Ontario initiated a flurry of incentive programs aimed at increasing its overall renewable energy production capacity in early 2004 through its 20-year energy plan, dubbed the Integrated Power System Plan (IPSP). Its goals were to obtain an extra 5 percent, or 1,350 megawatts, from renewable sources by 2007 and 10 percent, 2,700 megawatts, by 2010.

Optisolar, 6N Silicon, Cyrium Technologies and Verdant Power are but a handful of companies that are either based in Ontario or that have plans to build projects there. Several of these have received generous backing from the government, with Mississauga-based 6N Silicon, a manufacturer of low-grade silicon, securing nearly $8 million. Hayward, Calif.-based Optisolar has begun construction on a 50 megawatt plant in Sarnia and plans on adding two more 20 megawatt projects in nearby Petrolia and Tilbury.

Its first initiative was to launch the Request for Proposals (RFP) program, through which the government purchased power directly from renewable energy projects.

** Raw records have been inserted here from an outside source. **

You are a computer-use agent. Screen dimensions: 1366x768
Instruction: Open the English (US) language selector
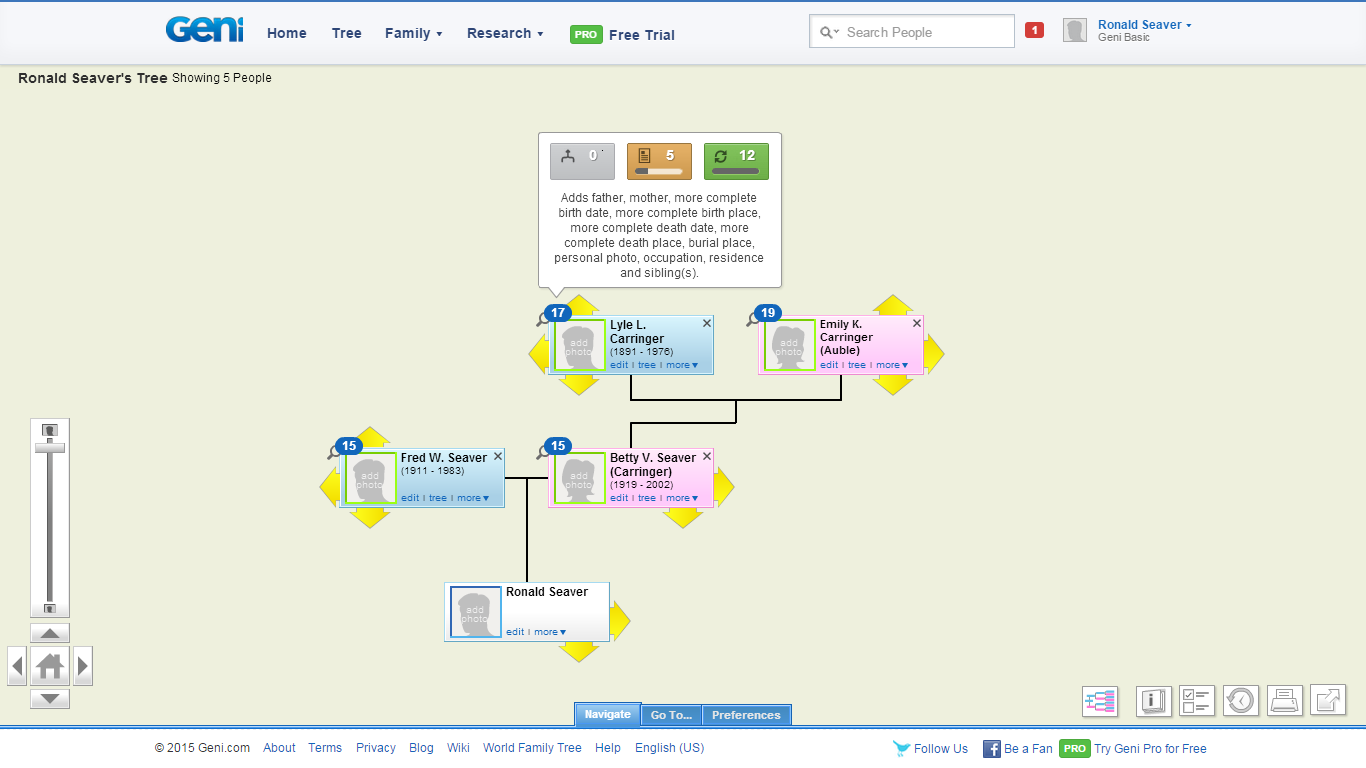669,747
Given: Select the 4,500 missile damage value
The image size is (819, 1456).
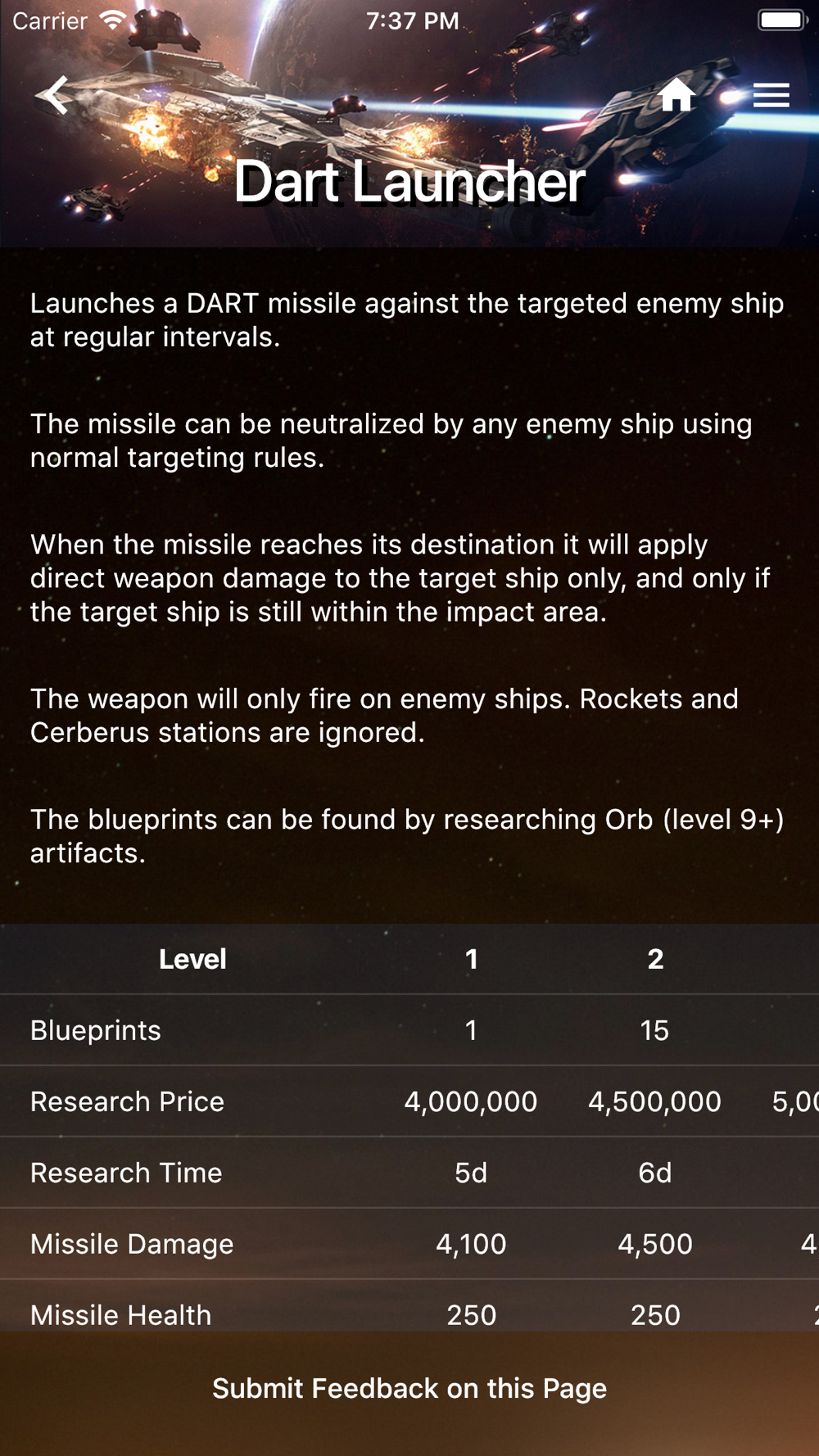Looking at the screenshot, I should [655, 1244].

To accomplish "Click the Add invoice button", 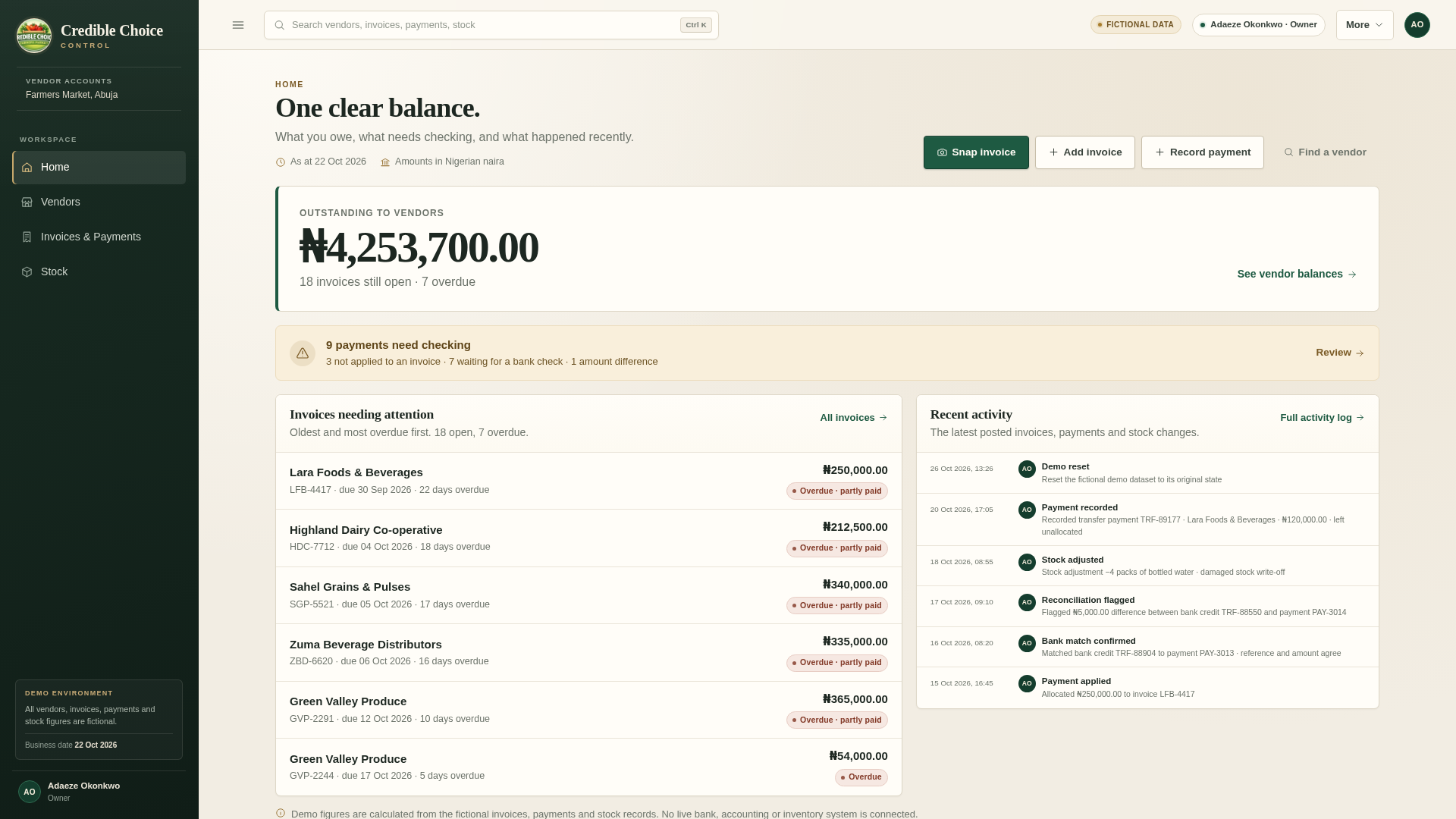I will coord(1084,152).
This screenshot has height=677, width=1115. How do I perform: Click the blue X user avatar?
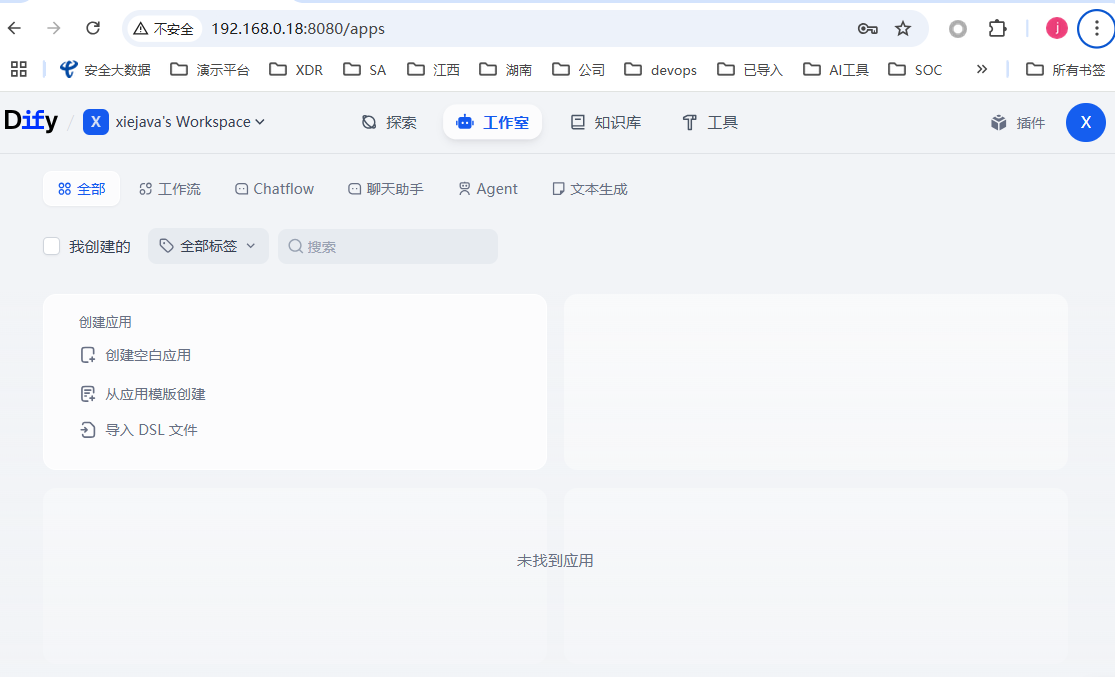[1086, 121]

In 2005, it started ReNew Ontario, a five-year, $30 billion plus plan to renovate and rebuild the province’s ageing infrastructure.

It also began to provide a number of tax incentives for businesses and homeowners and started funds aimed at encouraging research into alternative fuels and growing the northern economy by creating new jobs and subsidizing clean energy siting. The Next Generation of Jobs Fund, a 5-year, $1.15 billion program, supports companies’ efforts to train and create a new generation of highly skilled green-collar workers.

The Renewable Energy Standard Offer Program (RESOP), started in late 2006 and managed by the Ontario Power Authority (OPA), has become the province’s real ace in the hole. Similar to the feed-in laws that have made Spain and other European countries such dominant cleantech players, it provides a standard pricing regime, simplified eligibility and streamlined contracting requirements for small renewable projects — wind, solar, biofuel or other.

Producers of solar photovoltaic energy are offered a fixed rate of 42 cents per kilowatt hour. To give you some perspective, that is more than 4 times as much as the 20-year fixed feed-in tariff offered by the California Public Utilities Commission (CPUC) for small renewable projects started in 2008.

Initially, all other producers were paid at a base rate of 11 cents per kilowatt hour. The government soon made the rate more attractive by awarding an extra 3.52 cents per kWh to projects that operated reliably during peak hours. It has also made 20 percent of the base rate subject to annual indexing for inflation, with the rate adjusted every May.

To become eligible, the projects must be located in Ontario and have an installed capacity of 10 megawatts or less — roughly enough to supply 10,000 homes — which they supply through the local grid. The producers must also enter into a 20-year, fixed rate contract.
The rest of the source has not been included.